Quality, safety, access, and affordability of care. Sure they are top of mind for all patients, but is that all we should care about? Aren’t we consuming healthcare services and therefore that makes us consumers? Perhaps our patient experience should mimic our consumer experience where care is patient/consumer-centered. And that includes how we interact with our providers, payers, and caregivers
The technology we use in our daily lives can be applied to enhance our patient experience and help ensure we obtain the best possible health outcomes.
Healthcare, by its nature, is not a particularly innovative endeavor. Unlike autos, which are always changing, there are set, time-tested ways to practice medicine. Yet does that mean physicians must adhere to business and administrative practices and processes that are fifty, seventy, a hundred years old?
Dr. Barry P. Chaiken thinks not. In this he is not alone, to be sure. In proposing a practical solution, he is. Chaiken, with his experience as a physician and his belief that information technology is the greatest problem-solving tool, has drawn these two endeavors together to solve the greatest medical and business problem of the 21st century.

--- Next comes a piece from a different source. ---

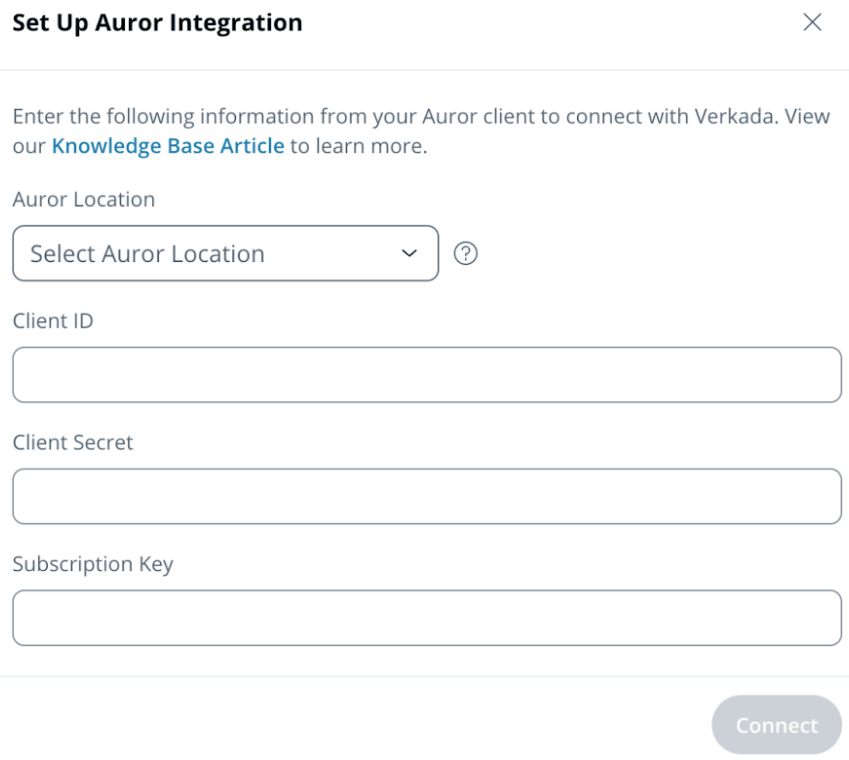Click the 'Subscription Key' field label
The image size is (849, 760).
(93, 564)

The result: Revolutionary Healthcare Information Technology.
The author's simple, convincing thesis is based on a simple premise: we must open ourselves to change. Once we do so, he explains how this openness can help us out of our longstanding malaise and guide us toward a transformative healthcare experience for both the patient and the physician. With painstaking honesty and practicality, Navigating the Code presents a simple, factual, businesslike approach to solving healthcare's problems. But don't take his word for it: the book presents the views of eighteen thought-leaders in medicine and healthcare information technology.

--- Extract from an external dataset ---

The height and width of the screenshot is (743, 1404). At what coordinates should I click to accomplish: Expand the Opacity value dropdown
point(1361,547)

Dr. Chaiken delineates the RHIT solution in five Parts:
Part I explains the depth and breadth of healthcare's problems, worldwide, then its issues with technology, change and business management;
Part II presents RHIT as the essential tool for change management and the transformation which accrues from its implementation;
Part III develops a deeper, more encompassing understanding of change management for creating an integrated workflow for clinicians, patients, and the business;
Part IV explores the application of RHIT and its transformational impact on the Hippocratic Code of quality, access, outcomes, and financial investment by both the patient and the provider; and
Part V draws everything together in two chapters, in the marriage of economics and interoperability, and the emerging connected, adaptive healthcare organization.